*Major spoilers for God of War: Ragnarök ahead! Read at your own risk!*
Throughout God of War (2018), Kratos and Atreus were told many a story of Thor, the champion of the Aesir gods. Everything pointed to him being a murderous maniac. A monster who lives for killing and drinking and nothing else, a bastard who abused his sons. As such, when that game ended with a cliffhanger teasing the Mjolnir-wielding god, everyone became excited for the chance to throw down with him in the next game.
What I bet none of us were expecting was for him to be one of the best characters in the whole game.
Upon first glance, Thor is exactly what the first game in this new series built him up to be: large, imposing, and monstrous. But throughout God of War: Ragnarök, we see the true complexity of the god emerge bit by bit. Much like Kratos himself, we learn that this so-called monster isn’t all that he seems.
The first clue can be seen in his face. He doesn’t look bloodthirsty or evil. He just looks… tired. Sad, even. It’s only when Thor is fighting someone worthy enough to challenge him – namely Kratos – that he takes on the monstrous appearance we expected to see in the first place.
Truthfully, Thor isn’t all murder and drinking. At least, not anymore. After the deaths of his sons, he began to re-evaluate his relationship with his wife and daughter. He even stopped drinking. Tried to, at least.

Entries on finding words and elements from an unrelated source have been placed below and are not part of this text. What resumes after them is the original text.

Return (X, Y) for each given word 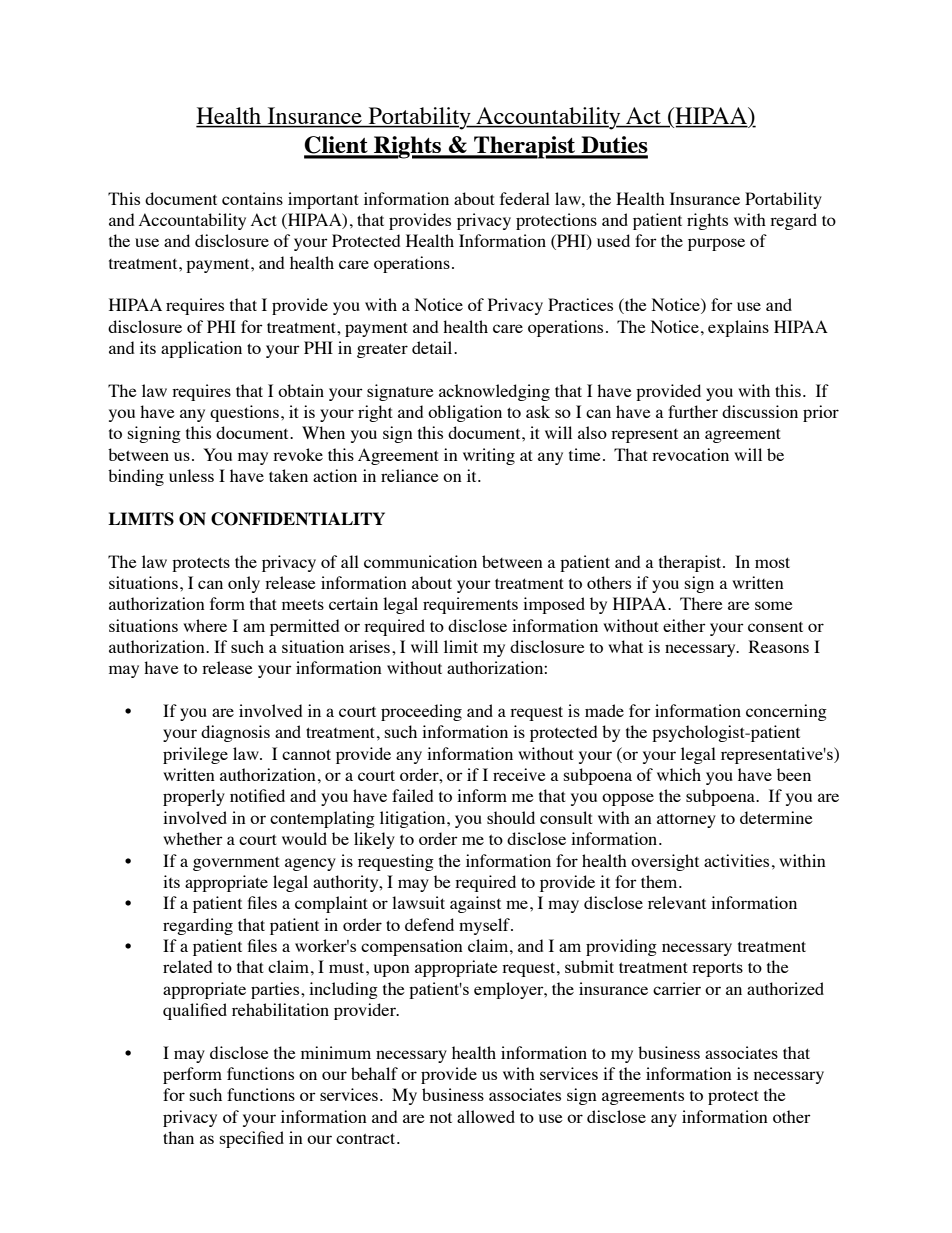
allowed (486, 1116)
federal (525, 198)
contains (252, 198)
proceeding (421, 712)
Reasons (779, 646)
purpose (716, 244)
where (205, 625)
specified (252, 1139)
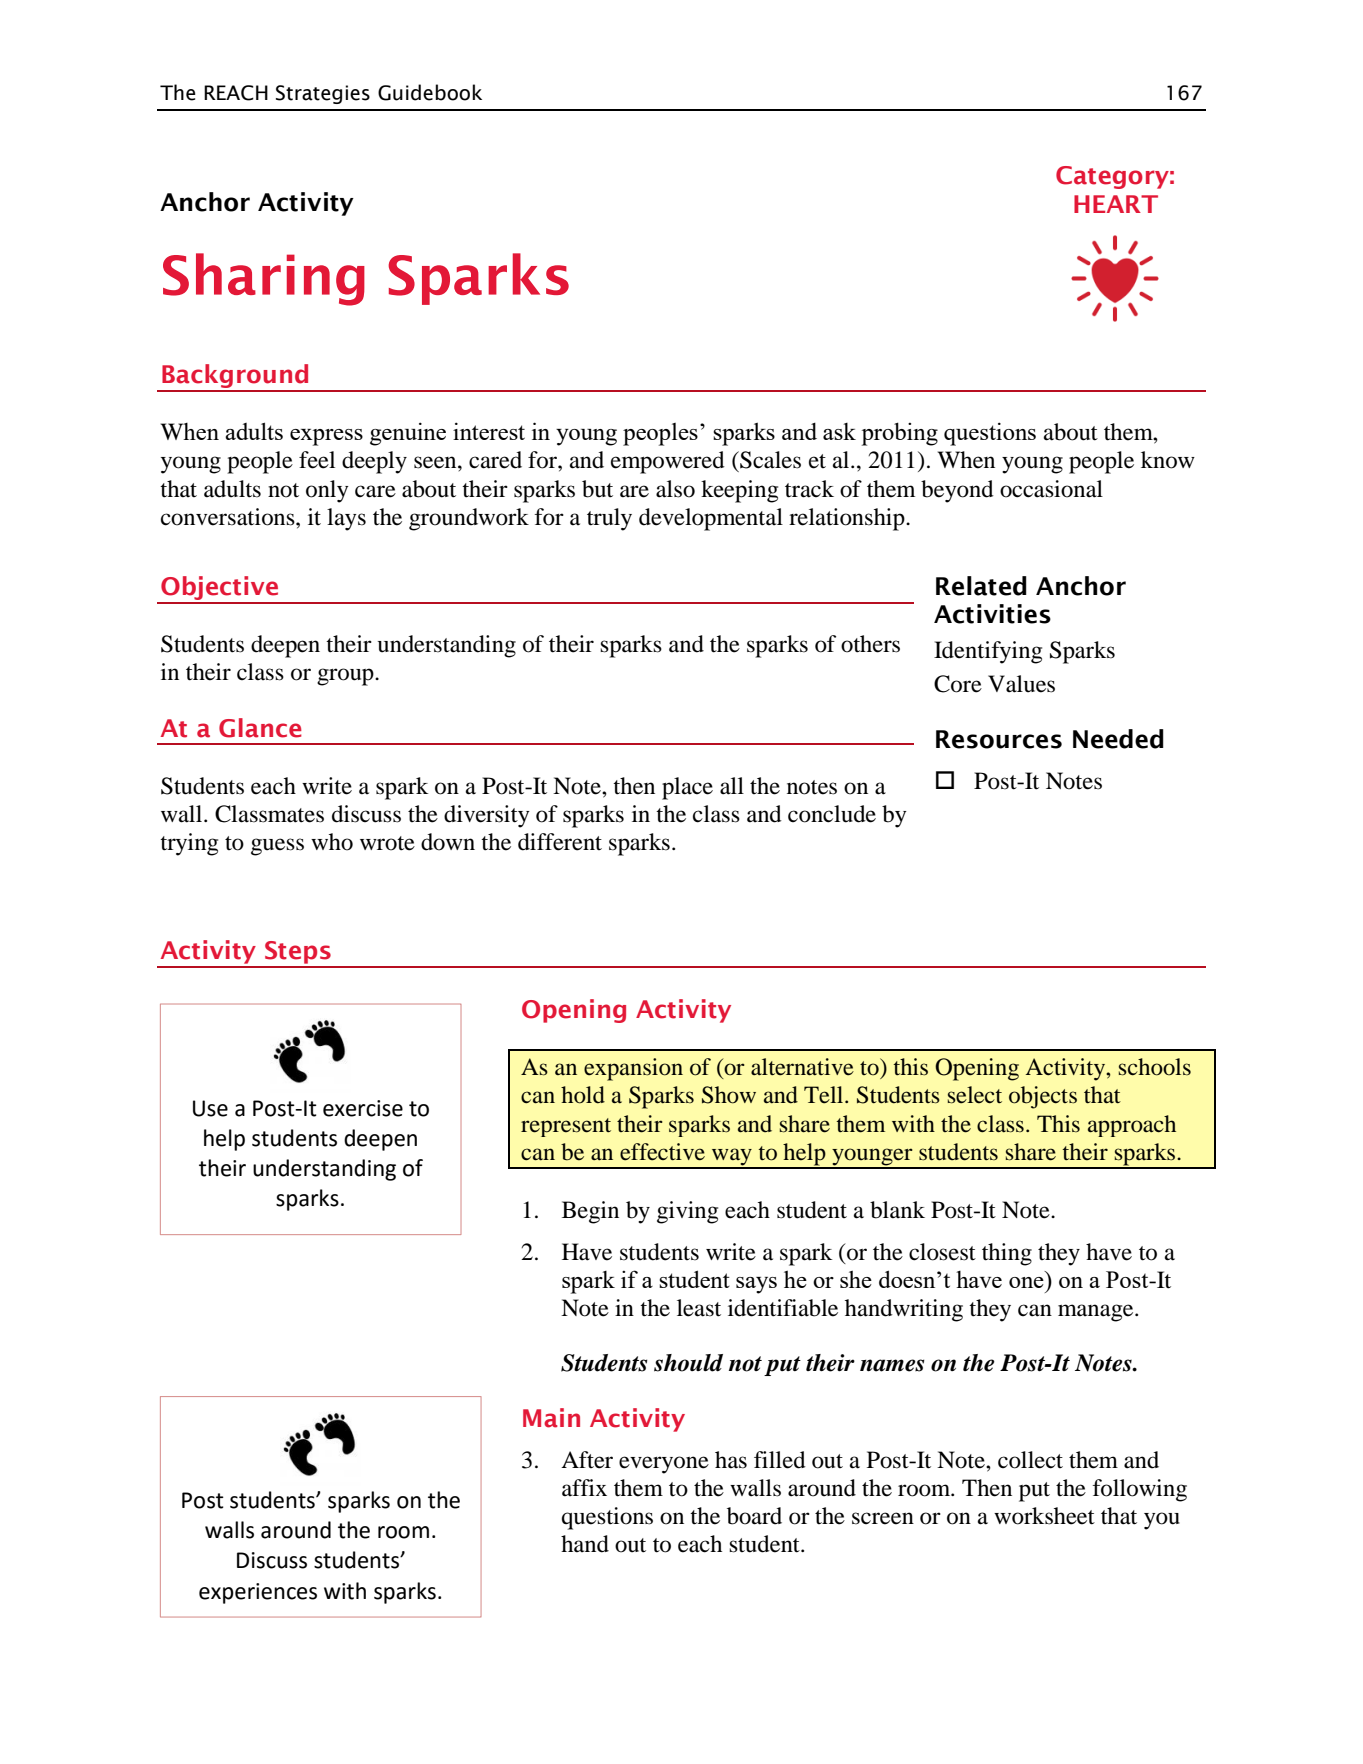 The image size is (1363, 1764). Describe the element at coordinates (430, 92) in the document. I see `Guidebook` at that location.
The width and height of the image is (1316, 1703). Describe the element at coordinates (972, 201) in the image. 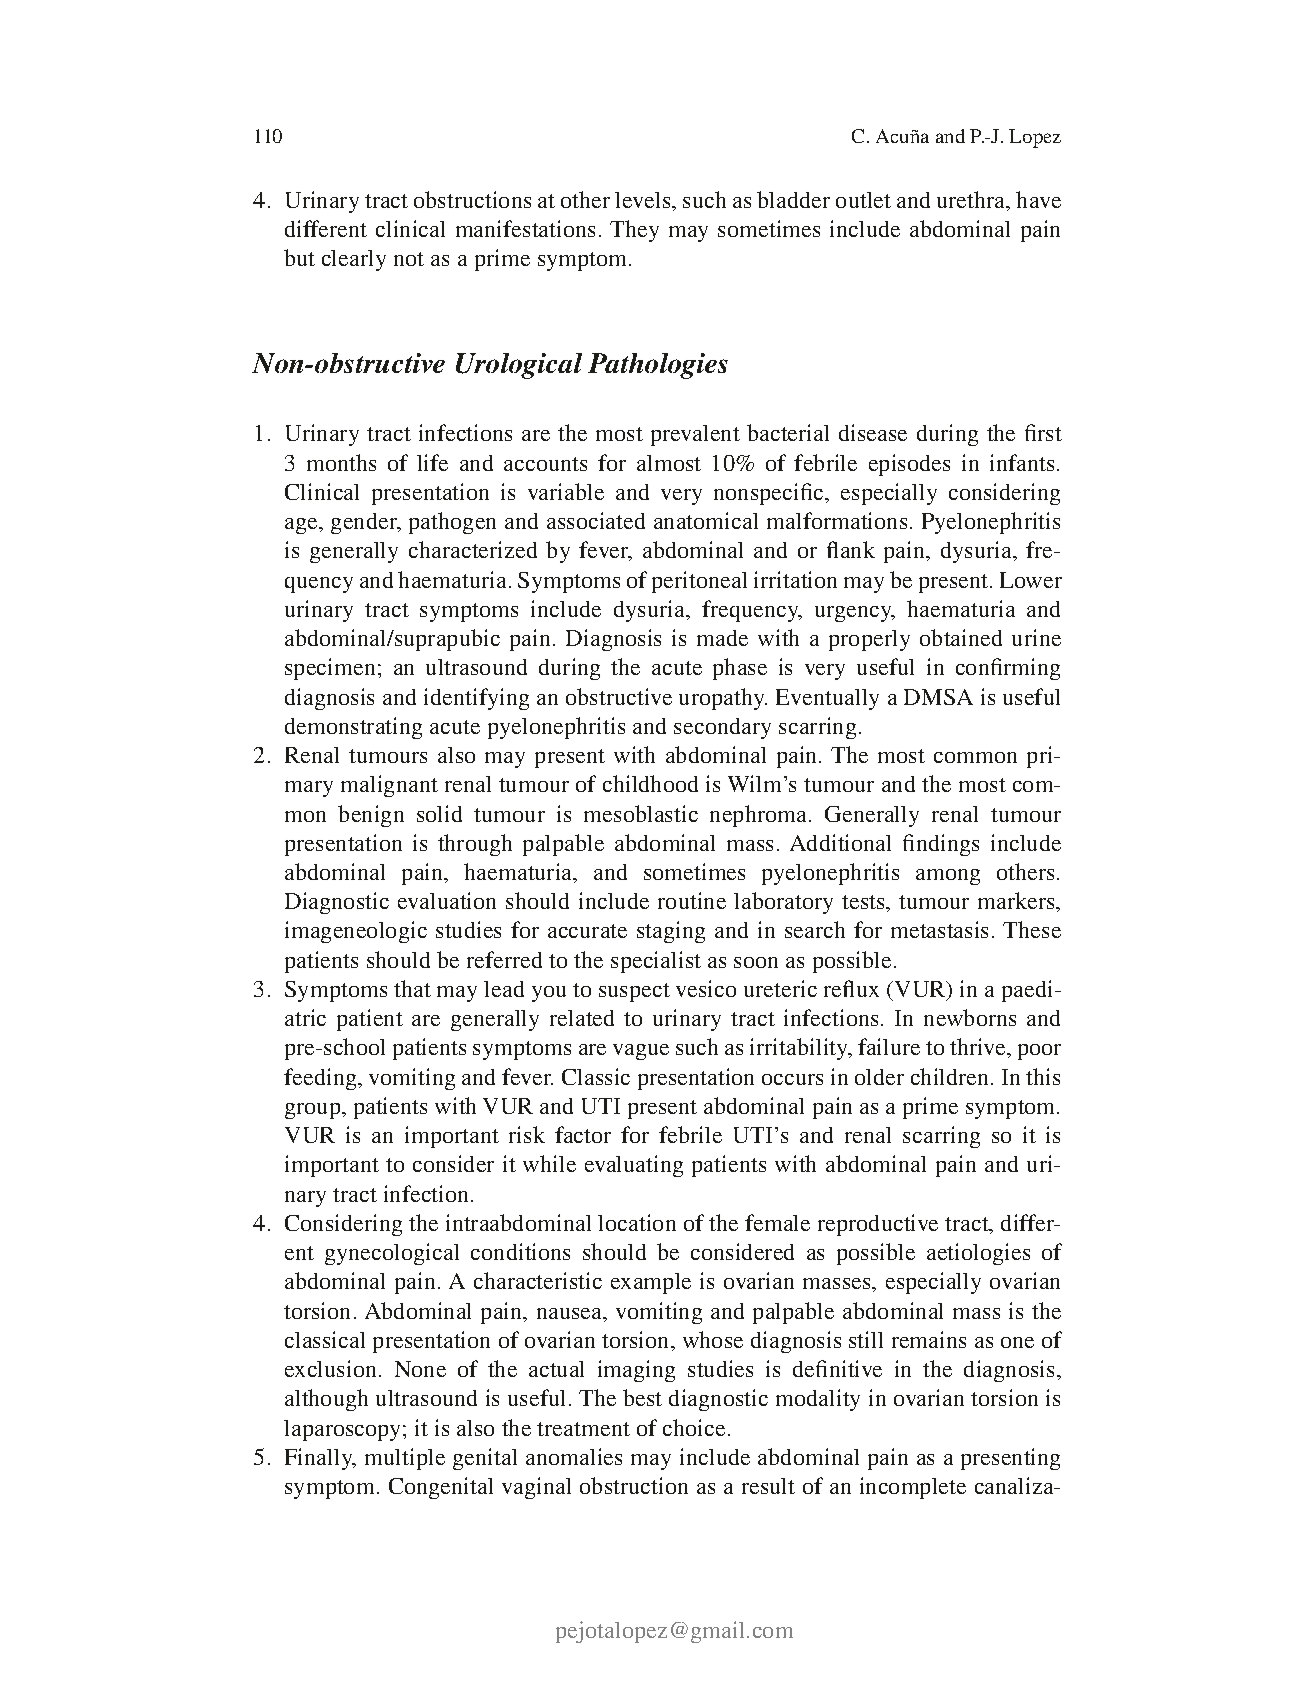

I see `urethra` at that location.
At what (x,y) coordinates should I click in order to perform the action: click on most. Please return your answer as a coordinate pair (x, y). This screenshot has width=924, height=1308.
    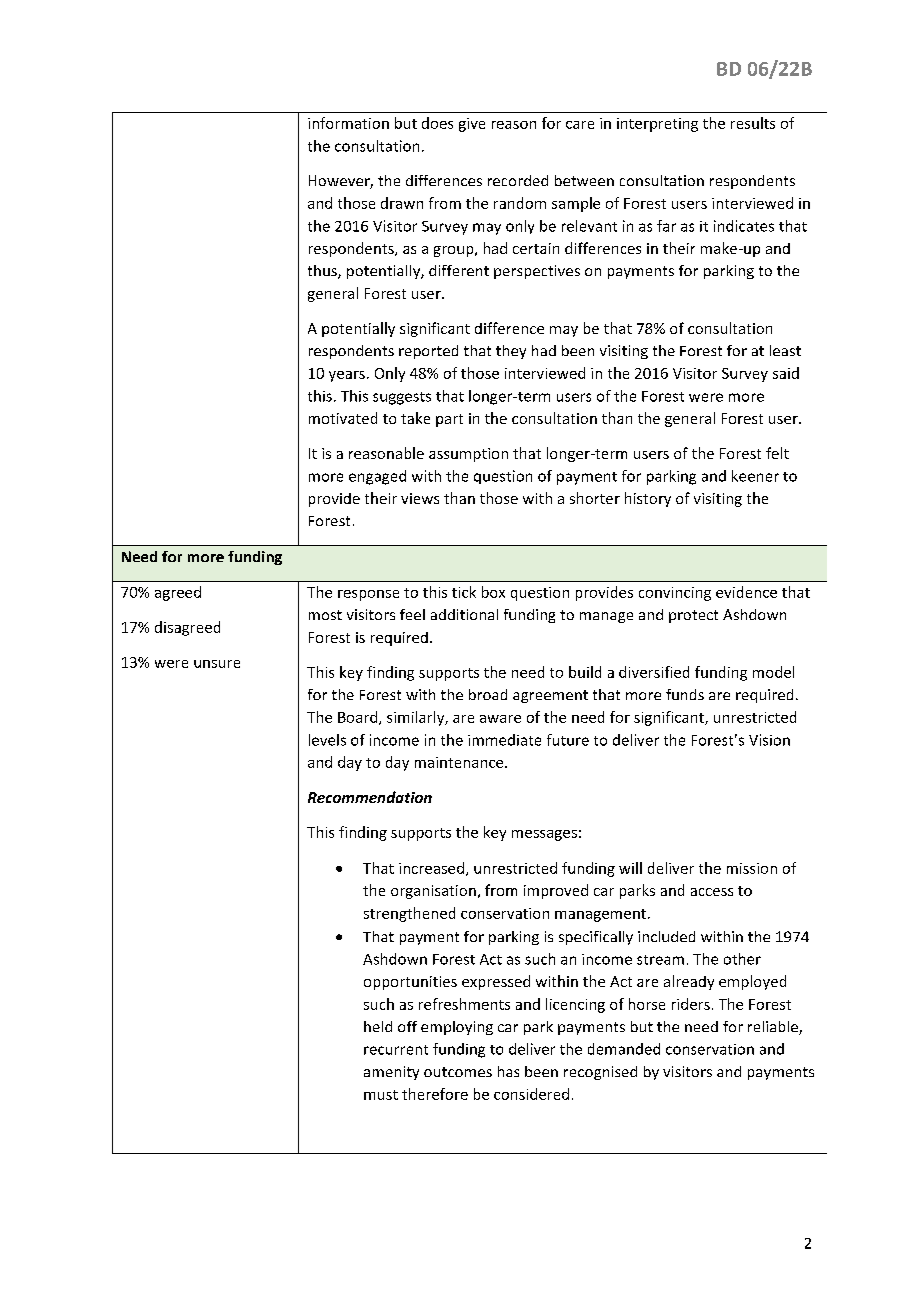
    Looking at the image, I should click on (325, 615).
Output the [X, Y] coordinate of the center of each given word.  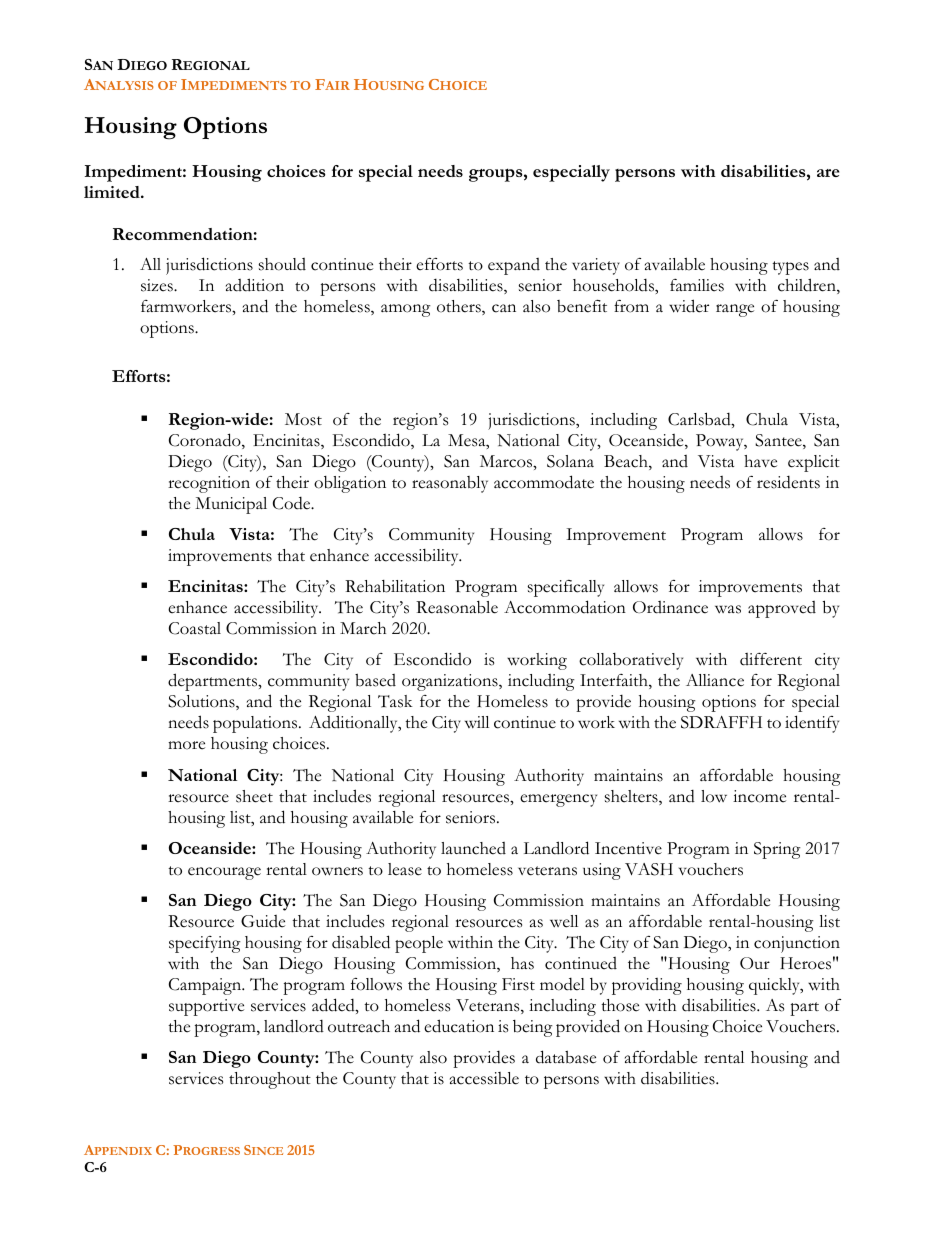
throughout [270, 1080]
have [760, 461]
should [282, 264]
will [477, 722]
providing [647, 986]
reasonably [450, 484]
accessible [484, 1078]
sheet [254, 796]
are [828, 173]
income [759, 796]
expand [514, 266]
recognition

Problem is, Thor doesn’t believe he can change. He’s spent so long under the thumb of his own abusive father that the very thought of things improving is laughable to him. Any attempt he makes is half-hearted. Whenever he fails and falls back into his old habits, he simply feels resigned, like it was inevitable.
In this regard, Thor is the polar opposite to our protagonist, Kratos. Both are mass-murdering monsters, but Kratos tries his best to learn from the mistakes of his past and become a better person. Thor may not regret most of his actions (he certainly seems proud of all the Giants he killed), but he does still wish he could change. Unlike Kratos, he simply doesn’t believe he can.
This plays into the larger themes of fate at play in Ragnarök. Everywhere they go, Kratos and Atreus meet those who are resigned to their fates, no matter how terrible they may be. It’s even in the title; Ragnarök seems like an inescapable event, so most everyone just accepts their coming demise.
Thor is an interesting case. He lives steeped in despair, so much so that the idea of hope is worthless to him. But even still, he wants to hope. He wants to get better. For his wife. For his daughter. For the sons he failed.
It’s only after Kratos, Thor’s polar opposite, shows him the way that he can finally try. He stands up to Odin, finally thinking for himself.
Alas, the All Father doesn’t take too kindly to betrayal.
Of all the characters in Ragnarök, Thor is by far my favorite. He perfeclty straddles the line between being a loathsome asshole and a sympathetic figure. It can be hard to decide whether or not you should kill him or help him.
Also, he makes for an awesome boss fight. As you’d expect from the strongest god in Norse mythology.